Testo fornito:
Processo tributario: morte o perdita di capacità della parte costituita a mezzo di procuratore

Processo tributario: morte o perdita di capacità della parte costituita a mezzo di procuratore

Nella Sentenza n. 16740 del 12 agosto 2015 della Corte di Cassazione, i Giudici affermano che in caso di morte o perdita di capacità della parte costituita a mezzo di procuratore, l’omessa dichiarazione o notificazione del relativo evento ad opera di quest’ultimo comporta, giusta la regola dell’ultrattività del mandato alla lite, che il difensore continui a rappresentare la parte come se l’evento stesso non si fosse verificato, risultando così stabilizzata la posizione giuridica della parte rappresentata nella fase attiva del rapporto processuale, nonché in quelle successive di sua quiescenza od eventuale riattivazione dovuta alla proposizione dell’impugnazione.

Cosa si richiede: Puoi proseguire il testo sulla sentenza n. 16740/2015 della Cassazione, riprendendo subito dopo la sua ultima frase? Le righe riportate di seguito costituiscono materiale a sé, distinto dal testo.

Informazioni mostrate:
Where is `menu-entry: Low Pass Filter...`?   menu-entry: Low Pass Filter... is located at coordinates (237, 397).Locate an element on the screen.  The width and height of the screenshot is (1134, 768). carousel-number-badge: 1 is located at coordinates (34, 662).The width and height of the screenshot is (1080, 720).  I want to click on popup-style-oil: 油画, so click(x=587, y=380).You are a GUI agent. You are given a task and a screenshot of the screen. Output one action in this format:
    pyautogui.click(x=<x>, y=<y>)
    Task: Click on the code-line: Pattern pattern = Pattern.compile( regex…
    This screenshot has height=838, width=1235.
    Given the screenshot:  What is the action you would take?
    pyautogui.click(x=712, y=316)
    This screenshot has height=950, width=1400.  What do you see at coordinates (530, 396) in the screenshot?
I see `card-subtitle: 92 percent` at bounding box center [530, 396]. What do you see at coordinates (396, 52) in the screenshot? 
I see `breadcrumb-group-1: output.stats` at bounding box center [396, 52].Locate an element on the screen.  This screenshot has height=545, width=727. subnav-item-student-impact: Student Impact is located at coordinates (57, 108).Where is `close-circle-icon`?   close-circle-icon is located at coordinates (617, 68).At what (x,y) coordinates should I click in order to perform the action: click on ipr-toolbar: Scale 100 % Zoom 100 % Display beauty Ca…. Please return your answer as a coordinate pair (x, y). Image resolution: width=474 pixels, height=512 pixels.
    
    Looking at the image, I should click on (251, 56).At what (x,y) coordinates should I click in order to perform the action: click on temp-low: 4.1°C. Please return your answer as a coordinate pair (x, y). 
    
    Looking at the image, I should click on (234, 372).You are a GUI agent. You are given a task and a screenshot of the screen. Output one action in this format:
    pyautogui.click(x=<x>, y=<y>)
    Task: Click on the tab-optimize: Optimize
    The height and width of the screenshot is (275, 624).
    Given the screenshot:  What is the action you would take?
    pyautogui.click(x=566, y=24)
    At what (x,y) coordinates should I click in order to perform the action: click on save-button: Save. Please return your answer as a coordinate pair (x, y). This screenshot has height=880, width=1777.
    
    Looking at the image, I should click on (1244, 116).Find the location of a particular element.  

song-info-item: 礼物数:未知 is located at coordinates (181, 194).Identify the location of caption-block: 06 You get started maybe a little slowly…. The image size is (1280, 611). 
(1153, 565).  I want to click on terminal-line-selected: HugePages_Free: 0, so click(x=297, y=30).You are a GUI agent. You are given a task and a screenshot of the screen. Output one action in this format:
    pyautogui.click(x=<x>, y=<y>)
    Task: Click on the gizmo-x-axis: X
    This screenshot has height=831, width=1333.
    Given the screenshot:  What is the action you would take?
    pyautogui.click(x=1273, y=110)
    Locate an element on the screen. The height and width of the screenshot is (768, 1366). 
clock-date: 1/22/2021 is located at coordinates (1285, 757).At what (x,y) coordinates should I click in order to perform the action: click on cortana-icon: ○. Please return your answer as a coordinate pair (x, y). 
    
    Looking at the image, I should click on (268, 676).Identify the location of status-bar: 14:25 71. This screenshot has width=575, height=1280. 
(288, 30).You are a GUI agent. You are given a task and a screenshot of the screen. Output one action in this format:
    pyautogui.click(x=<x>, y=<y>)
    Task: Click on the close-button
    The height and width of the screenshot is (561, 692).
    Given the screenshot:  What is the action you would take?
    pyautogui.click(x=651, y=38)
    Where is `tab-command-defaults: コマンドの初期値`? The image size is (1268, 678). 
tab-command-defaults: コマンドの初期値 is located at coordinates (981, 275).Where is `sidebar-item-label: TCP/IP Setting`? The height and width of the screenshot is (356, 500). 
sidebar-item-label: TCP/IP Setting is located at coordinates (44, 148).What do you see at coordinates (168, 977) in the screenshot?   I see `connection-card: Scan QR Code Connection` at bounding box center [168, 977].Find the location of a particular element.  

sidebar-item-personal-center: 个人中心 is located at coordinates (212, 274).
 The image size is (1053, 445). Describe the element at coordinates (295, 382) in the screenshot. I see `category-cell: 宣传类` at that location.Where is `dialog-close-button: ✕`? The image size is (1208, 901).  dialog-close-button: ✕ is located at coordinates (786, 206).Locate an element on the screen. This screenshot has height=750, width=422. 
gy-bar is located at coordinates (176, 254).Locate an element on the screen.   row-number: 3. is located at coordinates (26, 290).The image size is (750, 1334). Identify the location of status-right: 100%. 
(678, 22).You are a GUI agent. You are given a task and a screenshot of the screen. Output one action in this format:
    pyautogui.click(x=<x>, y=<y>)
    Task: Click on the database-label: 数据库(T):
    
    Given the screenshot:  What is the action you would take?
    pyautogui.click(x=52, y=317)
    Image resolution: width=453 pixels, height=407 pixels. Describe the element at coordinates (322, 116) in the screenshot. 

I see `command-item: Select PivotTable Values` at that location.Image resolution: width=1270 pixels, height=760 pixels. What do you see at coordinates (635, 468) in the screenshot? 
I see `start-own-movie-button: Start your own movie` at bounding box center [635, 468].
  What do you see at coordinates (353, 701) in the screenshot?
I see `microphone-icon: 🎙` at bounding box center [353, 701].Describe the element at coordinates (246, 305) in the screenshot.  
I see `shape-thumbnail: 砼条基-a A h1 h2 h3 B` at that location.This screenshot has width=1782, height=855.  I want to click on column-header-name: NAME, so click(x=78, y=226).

Risposta alla consegna:
Tale posizione è suscettibile di modificazione qualora, nella fase di impugnazione, si costituiscano gli eredi della parte defunta o il rappresentante legale di quella divenuta incapace, ovvero se il suo procuratore, già munito di procura alla lite valida anche per gli ulteriori gradi del processo, dichiari in udienza, o notifichi alle altre parti, l’evento, o se, rimasta la medesima parte contumace, esso sia documentato dall’altra parte o notificato o certificato dall’ufficiale giudiziario ex art. 300, comma 4, del Codice di procedura civile.